--- Passage ---
Re: [PATCH] drm/amdgpu: Enable tunneling on high-priority compute queues

Alex Deucher <alexdeucher@xxxxxxxxx> · Fri, 8 Dec 2023 12:59:54 -0500

On Fri, Dec 8, 2023 at 12:27 PM Joshua Ashton <joshua@xxxxxxxxx> wrote:
>
> FWIW, we are shipping this right now in SteamOS Preview channel
> (probably going to Stable soon) and it seems to be working as expected
> and fixing issues there in instances we need to composite, compositor
> work we are forced to do would take longer than the compositor redzone
> to vblank.
>
> Previously in high gfx workloads like Cyberpunk using 100% of the GPU,
> we would consistently miss the deadline as composition could take
> anywhere from 2-6ms fairly randomly.
>
> Now it seems the time for the compositor's work to complete is pretty
> consistent and well in-time in gpuvis for every frame.

I was mostly just trying to look up the information to verify that it
was set up correctly, but I guess Marek already did and provided you
with that info, so it's probably fine as is.

>
> The only times we are not meeting deadline now is when there is an
> application using very little GPU and finishes incredibly quick, and the
> compositor is doing significantly more work (eg. FSR from 800p -> 4K or
> whatever), but that's a separate problem that can likely be solved by
> inlining some of the composition work with the client's dmabuf work if
> it has focus to avoid those clock bubbles.
>
> I heard some musings about dmabuf deadline kernel work recently, but not
> sure if any of that is applicable to AMD.

I think something like a workload hint would be more useful.  We did a
few patch sets to allow userspace to provide a hint to the kernel
about the workload type so the kernel could adjust the power
management heuristics accordingly, but there were concerns that the
UMDs would have to maintain application lists to select which
heuristic worked best for each application.  Maybe it would be better
to provide a general classification?  E.g., if the GL or vulkan app
uses these extensions, it's probably a compute type application vs
something more graphics-y.  The usual trade-off between power and
performance.  In general, just letting the firmware pick the clock
based on perf counters generally seems to work the best.  Maybe a
general workload hint set by the compositor based on the content type
it's displaying would be a better option (video vs gaming vs desktop)?

The deadline stuff doesn't really align well with what we can do with
our firmware and seems ripe for abuse.  Apps can just ask for high
clocks all the time which is great for performance, but not great for
power.  Plus there is not much room for anything other than max clocks
since you don't know how big the workload is or which clocks are the
limiting factor.

--- Exercise instructions ---
1. Print the stretch of the patch discussion from "On Fri, Dec" through "for every frame.".
2. Answer these questions on the patch discussion:
(a) Which game is named as a high gfx workload that uses 100% of the GPU?
(b) How long could composition previously take?
(c) Which three content types are suggested for a general workload hint set by the compositor?
3. Write the next part of the patch discussion, picking up after its final sentence.
The lines after this point come from a source separate from the patch discussion.

--- Data ---

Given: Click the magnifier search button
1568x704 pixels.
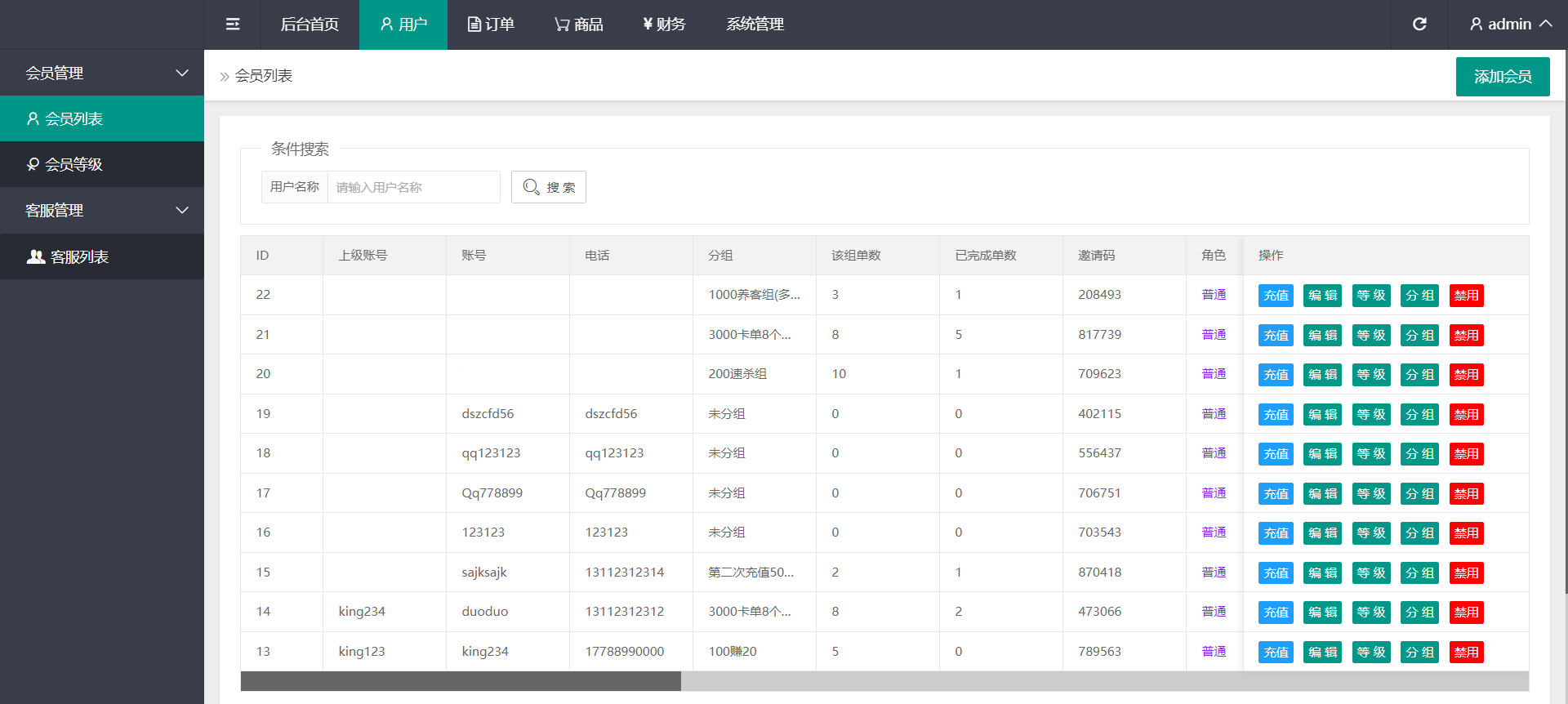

--- Results of the tasks ---
1.
On Fri, Dec 8, 2023 at 12:27 PM Joshua Ashton <joshua@xxxxxxxxx> wrote:
>
> FWIW, we are shipping this right now in SteamOS Preview channel
> (probably going to Stable soon) and it seems to be working as expected
> and fixing issues there in instances we need to composite, compositor
> work we are forced to do would take longer than the compositor redzone
> to vblank.
>
> Previously in high gfx workloads like Cyberpunk using 100% of the GPU,
> we would consistently miss the deadline as composition could take
> anywhere from 2-6ms fairly randomly.
>
> Now it seems the time for the compositor's work to complete is pretty
> consistent and well in-time in gpuvis for every frame.

2.
(a) Cyberpunk
(b) Anywhere from 2-6ms, fairly randomly
(c) Video, gaming, and desktop

3.
Alex

>
> - Joshie 🐸✨
>
> On 12/8/23 15:33, Marek Olšák wrote:
> > On Fri, Dec 8, 2023 at 9:57 AM Christian König <christian.koenig@xxxxxxx
> > <mailto:christian.koenig@xxxxxxx>> wrote:
> >
> >     Am 08.12.23 um 12:43 schrieb Friedrich Vock:
> >      > On 08.12.23 10:51, Christian König wrote:
> >      >> Well longer story short Alex and I have been digging up the
> >      >> documentation for this and as far as we can tell this isn't correct.
> >      > Huh. I initially talked to Marek about this, adding him in Cc.
> >
> >     Yeah, from the userspace side all you need to do is to set the bit as
> >     far as I can tell.
> >
> >      >>
> >      >> You need to do quite a bit more before you can turn on this feature.
> >      >> What userspace side do you refer to?
> >      > I was referring to the Mesa merge request I made
> >      > (https://gitlab.freedesktop.org/mesa/mesa/-/merge_requests/26462
> >     <https://gitlab.freedesktop.org/mesa/mesa/-/merge_requests/26462>).
> >      > If/When you have more details about what else needs to be done, feel
> >      > free to let me know.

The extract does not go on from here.